Is it possible to make new bones in the human body, without bone grafting or bone donation? The answer is yes – when combining nanotechnology, 3D printing, and stem cells, completely new methods can be developed.
Bone grafting is a surgical procedure that uses transplanted bone to repair and rebuild damaged or diseased bones in the human body. The technology can be used virtually anywhere in the body. The surgeon needs to take either bone tissue from the patient - usually from the hips, legs or ribs - or use donated bone tissue. Both methods are, however, time-consuming, and it is not always easy to find a donor.
A research project is being run to investigate brand-new ways of repairing damaged bone tissue without the need for a donor or transplants from other parts of the body. By combining 3D printing technology, nanotechnology, and stem cells, completely new bone tissue can be created in the body.
The technique involves printing 3D scaffolds – similar to the patient’s natural bones – from biomaterials. Live stem cells from the patient are added to the scaffold, which is then surgically inserted into the damaged area and stimulates the body’s natural bone healing processes.
“It’s a whole new way of repairing bone structure,” says Kristin Syverud, Head of Research at RISE PFI. “We use the body’s stem cells and make them grow into new bone structure. But it doesn’t happen by itself, they need a scaffold to grow on, and we make that from nanocellulose, which has shown great promise.”
Can also regenerate difficult structures
Using the 3D printer, the idea is to be able to even regenerate complicated bone structures. Based on X-rays of the patient, it is possible to see where there is missing or damaged bone, and the new method enables this precise area to be replaced.
“The idea is to be able to print scaffolds in exactly the shape needed, which has not been especially easy to achieve before,” says Syverud. “Depending on the type of bone defect, this can be very difficult. We have collaborated with dentists and others in the project, and you can just imagine the incredibly complex bone structures we have in our mouths and jaws, for example.”
“It’s a whole new way of repairing bone structure,”
Ongoing research
Research is advancing, but before the technology can be put into widespread use in healthcare, a few steps must still be overcome. The cellulose must be safe to use, and it must have a surface structure on which the stem cells adhere, start dividing, and grow.

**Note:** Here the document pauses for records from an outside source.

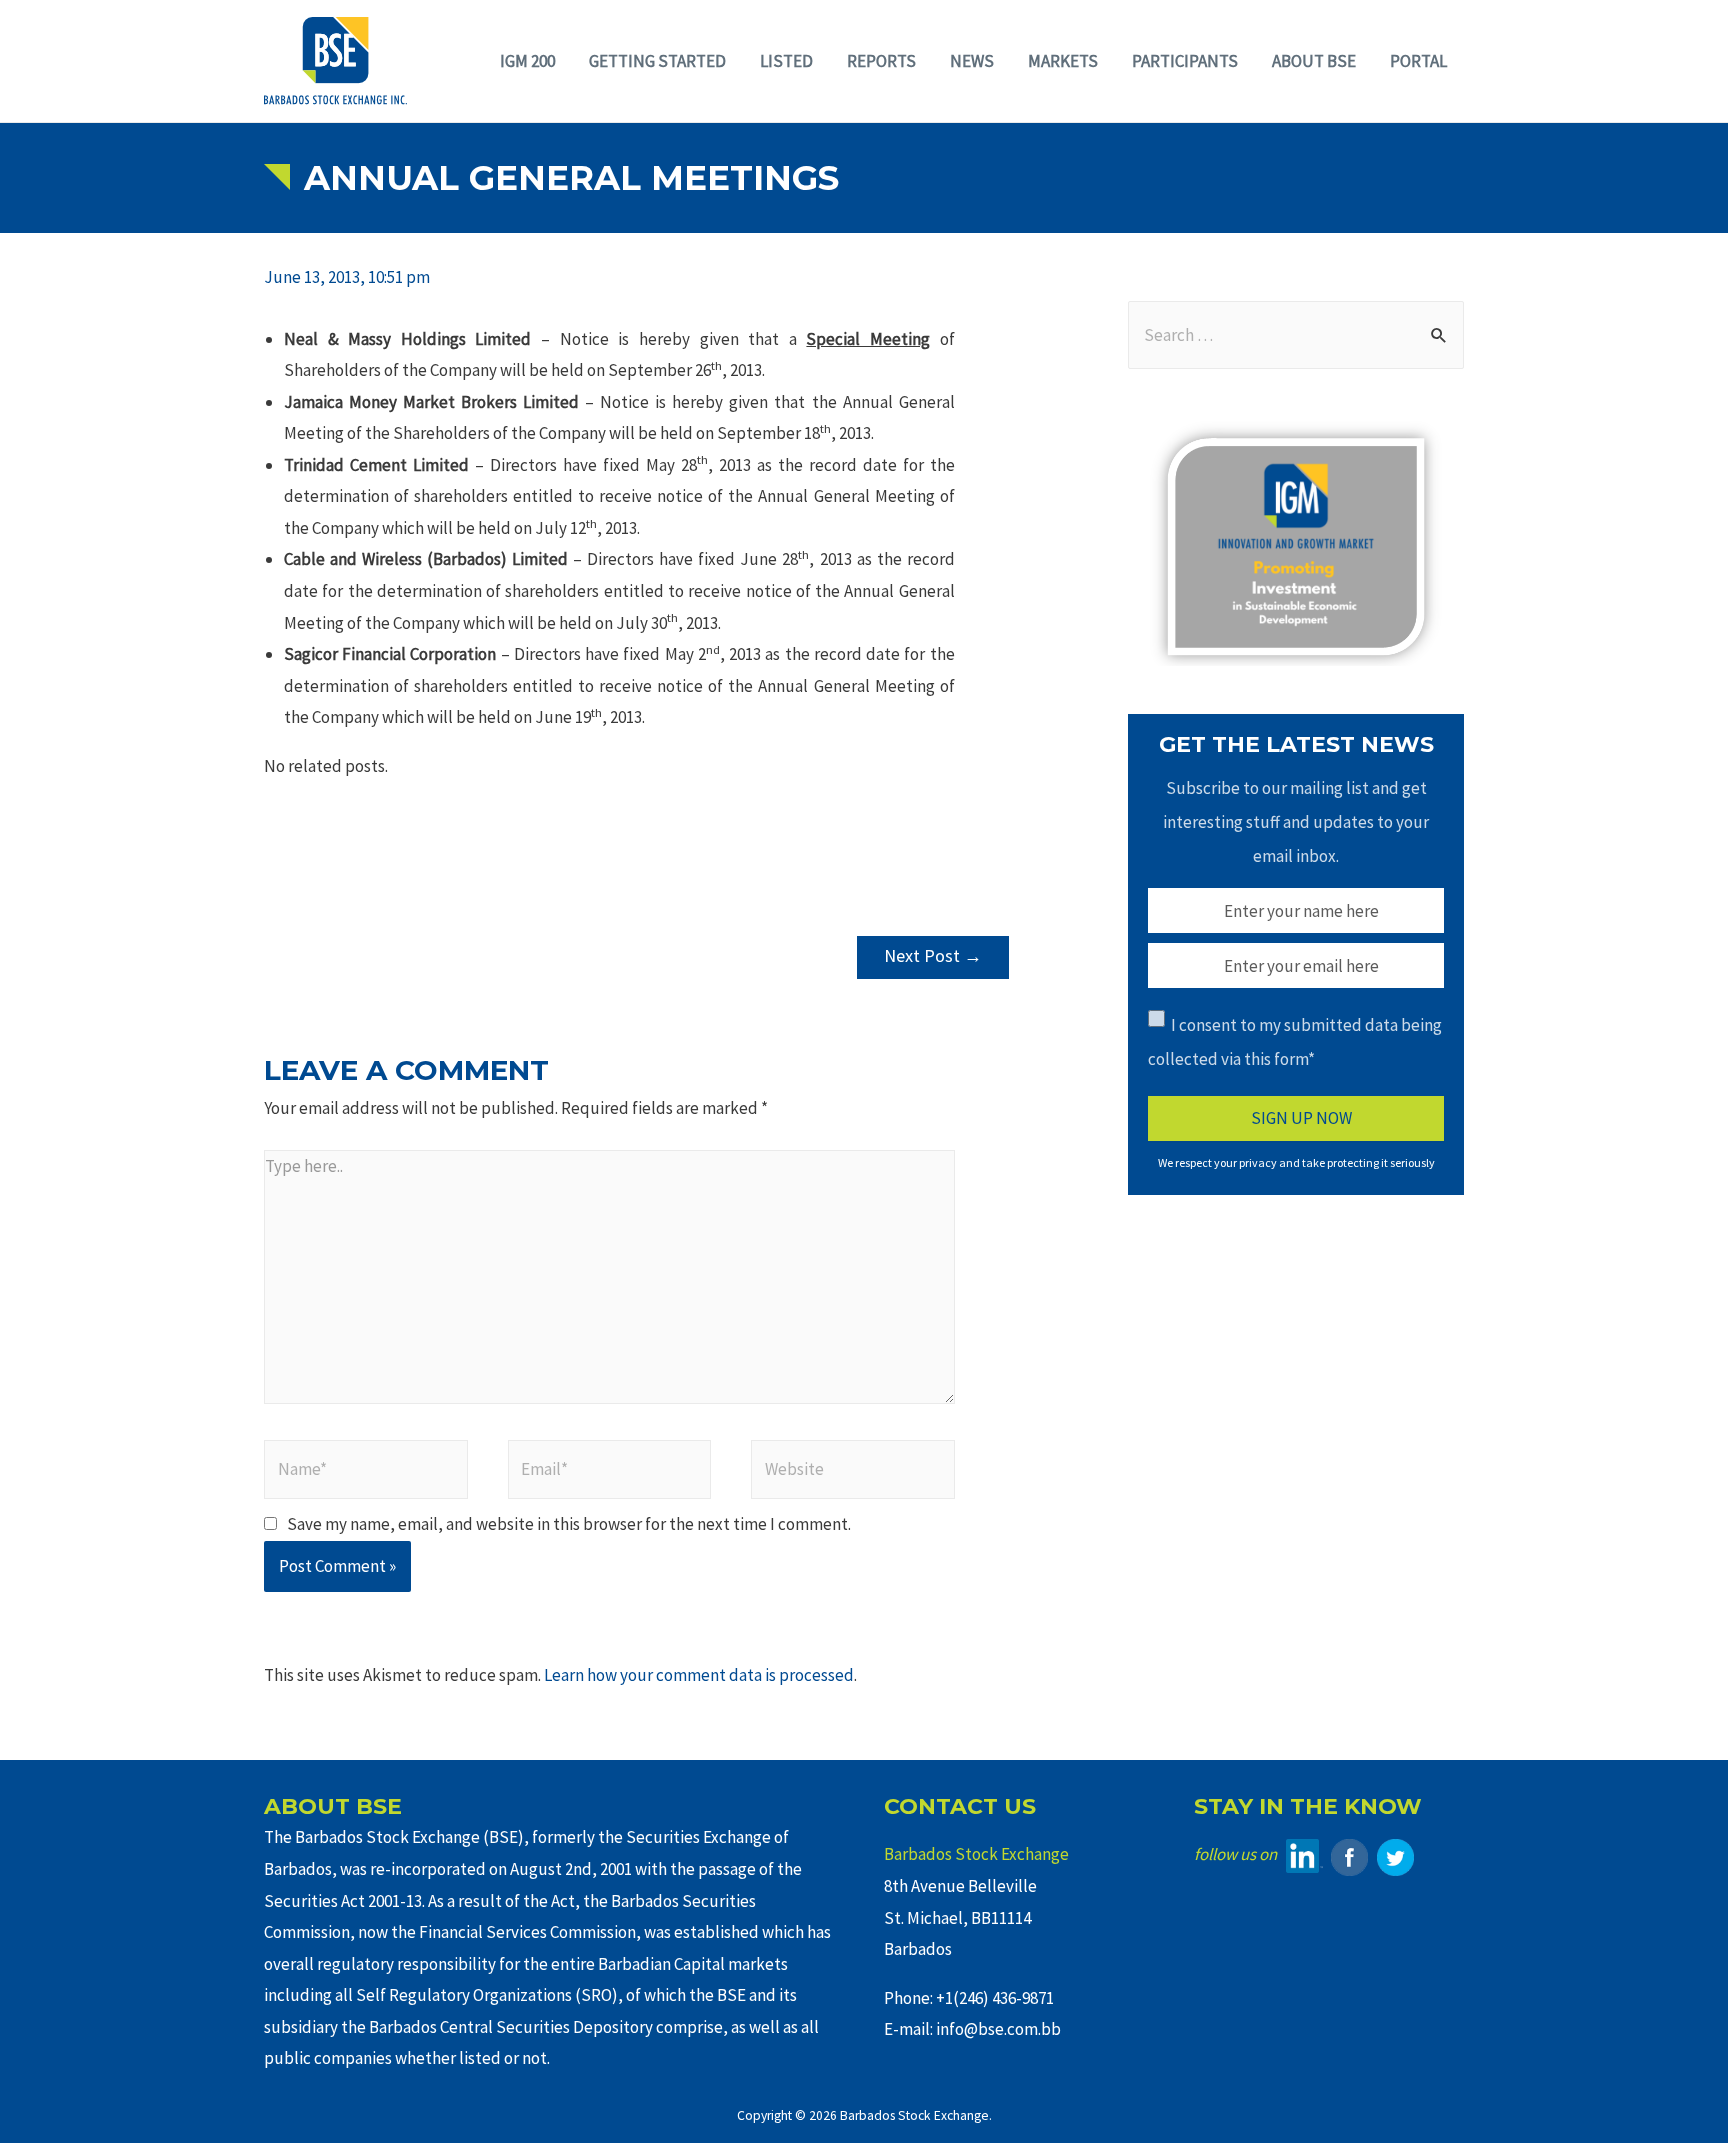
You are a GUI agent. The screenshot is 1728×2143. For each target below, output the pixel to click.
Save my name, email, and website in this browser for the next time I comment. (569, 1524)
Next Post (933, 955)
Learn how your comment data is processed (699, 1675)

“And they should want to develop into bone cells. We have seen promising results for this; we can change the surface chemistry so that bone cells are specifically formed.”
Once the bone tissue has developed, the scaffold on which the cells have grown gradually degrades and disappears. Cellulose does not break down naturally in the human body, so it needs help to do so, but once the cellulose has degraded, it is converted into glucose – a sugar – which we can easily absorb.

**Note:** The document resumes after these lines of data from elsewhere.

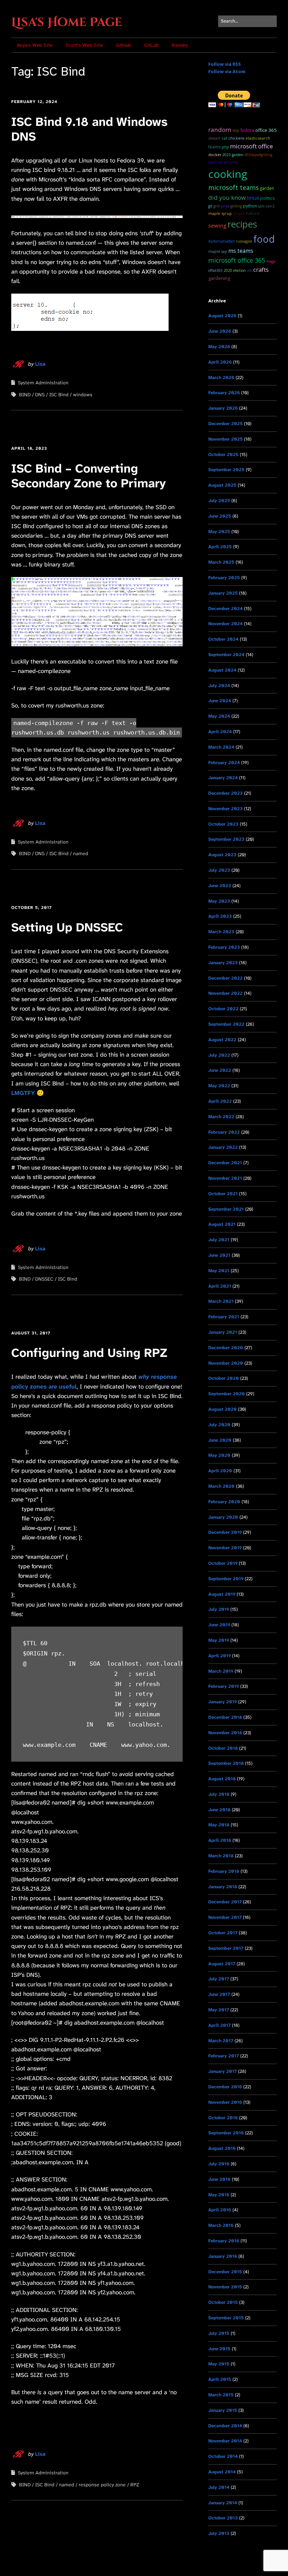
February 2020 (224, 1502)
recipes (242, 224)
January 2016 (222, 2256)
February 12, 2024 (34, 101)
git (210, 206)
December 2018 (225, 1717)
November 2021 (225, 1178)
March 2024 (221, 747)
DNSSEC (44, 1279)
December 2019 (225, 1532)
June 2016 (219, 2179)
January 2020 (223, 1517)
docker (214, 154)
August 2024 (222, 670)
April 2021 (219, 1286)
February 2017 (223, 2056)
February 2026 (224, 393)
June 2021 (219, 1255)
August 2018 (222, 1779)
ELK (249, 270)
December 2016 (225, 2087)
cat (224, 138)
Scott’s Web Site (84, 45)
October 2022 (223, 1009)
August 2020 (222, 1409)
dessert (214, 138)
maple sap (217, 251)
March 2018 (221, 1856)
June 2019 (219, 1625)
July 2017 (218, 1979)
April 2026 (220, 362)
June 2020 (219, 1440)
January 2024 (223, 778)
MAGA (270, 261)
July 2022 (219, 1055)
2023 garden (232, 154)
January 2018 (222, 1887)
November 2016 (225, 2102)
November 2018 (225, 1733)
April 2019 (219, 1656)
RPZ (134, 2484)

"So it’s a completely unproblematic metabolite,” explains Syverud.
In the future, there will be several ways to use the technique, including for deep wounds or burns.
“The same procedure can be used to develop skin cells instead of bone tissue. It’s also possible that the same technique will be used to produce cartilage or other organs, but this is very complicated.”
Expertise at RISE
RISE has several environments with a high level of expertise in nanocellulose and its use in various applications.
"In Trondheim, we are researching nanocellulose for use in connection with creating new body tissues,” says Syverud.